When I was in college, one of my theater classes was a clowning class.

And no, this wasn't a paint your face silly and wear red noses kind of clown class (though we did eventually graduate to the noses - :) ), it was play. It was free play, and a chance to get in touch with that inner child kind of class.

We played playground games. We sang songs. We danced. We were children.

The point of the class was to open yourself up to anything and everything that life had to offer. The wonder, and the despair.

A lot of our exercises were solo work - a terrifying experience. You, up in front of 20 of your peers, at your absolute most vulnerable. This was when that teetering, tottering, little child came out. But this is also when all the joy, and all the fear came out too.

One of the last bits of our warm up exercise still sticks with me. We'd place our interlaced hands over our breastbone - over our heart...and slowly, slowly, open them up. Making creaking noises, and acting appropriately frightened, we'd open up that old, rusty, case around our heart. We'd open up to anything and everything life had to offer. For better, or for worse.

The thing about working at an acting school in Manhattan, is that studio was the safe space. That one room (5-1A) at 890 Broadway was the space where you could do that. Where you could open yourself up, and you knew that even if bad things happenned, it was never that bad. It was never the end. But you always had to be sure that when you crossed that threshold, out the door, down the human operated elevator, out onto busy Broadway, you had to close back up, or else you'd get eaten alive.

In Peace Corps, we're volunteers, sacrificing, yes, our time, but more importantly, we're sacrificing ourselves. We're sacrificing our talents, our energies, our skills, and our love for other people. We've opened our hearts - for better, and for worse.

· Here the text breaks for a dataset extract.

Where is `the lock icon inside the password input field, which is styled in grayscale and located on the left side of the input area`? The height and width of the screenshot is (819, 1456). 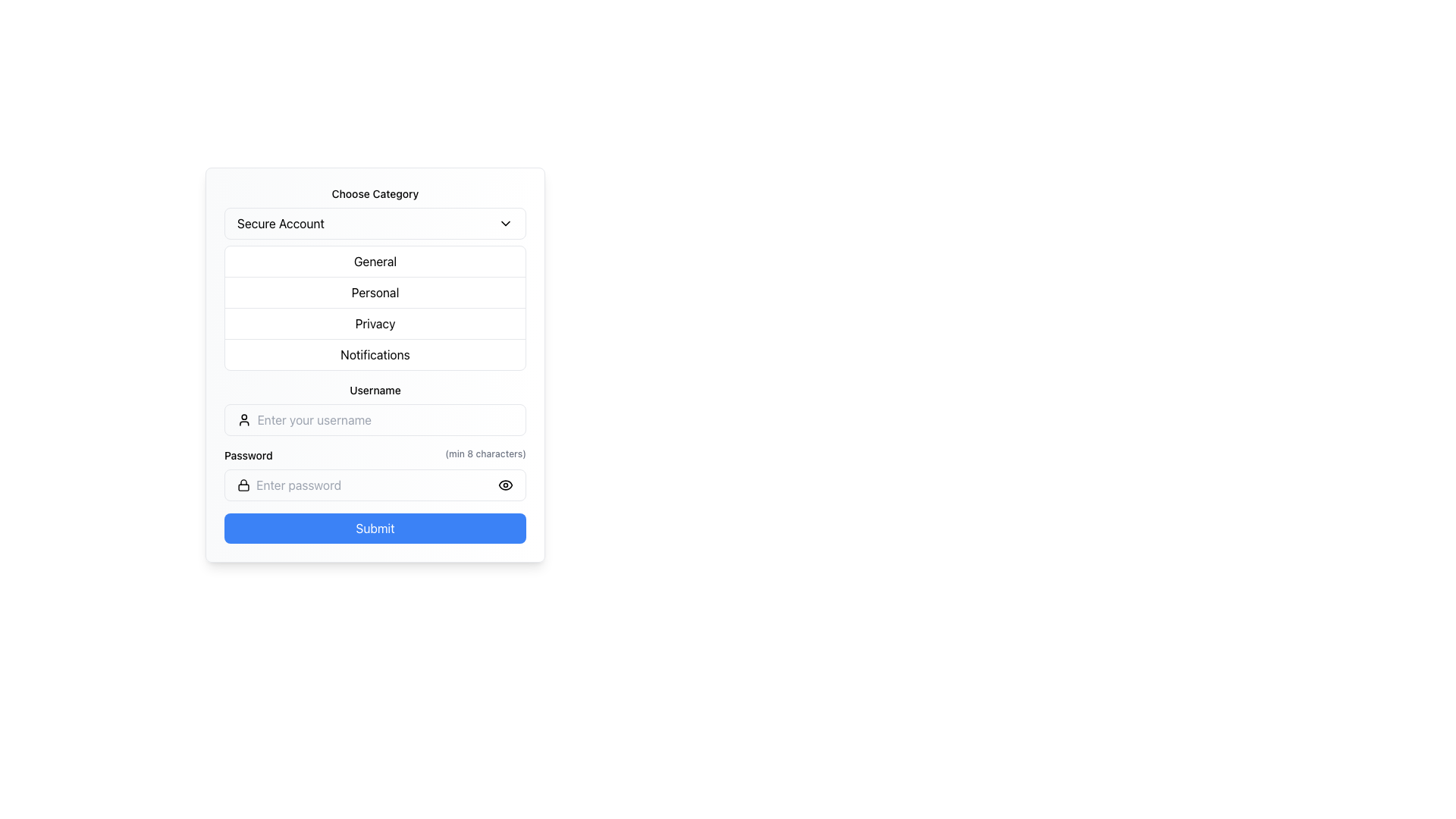
the lock icon inside the password input field, which is styled in grayscale and located on the left side of the input area is located at coordinates (243, 485).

One thing any PCV will tell you is that while in PC, the highs are higher, and the lows lower. I think it's because we go through this process so open to experience, so giving, and so completely exhausted of energy and emotion, that we can't help but be significantly affected by the events that happen to us. I think it is especially true for those of us who work with young people here. The lack of mentoring in Azerbaijan, of interest in child development, the fact that adults here don't really nurture youth, necessitates that when we are present with a group of kids, we are there 110%. We give and give and give, because they need it so much. This, at the end of the day, leaves you so tanked, honestly sometimes all you can do is cry.

I was doing yoga the other day, and came to this realization. I could go through my service closed off, and save myself the pain and the frustration. But then I wouldn't be giving. And what we receive isn't all bad - my 5th formers wrote on the blackboard behind my back "BEATIFUL STEPANIE [spelling errors preserved for effect]" - so I'd hate to shut myself off to that too. So I go through this world, open, giving, receiving, vulnerable. Because I have no other choice. And I'd have it no other way.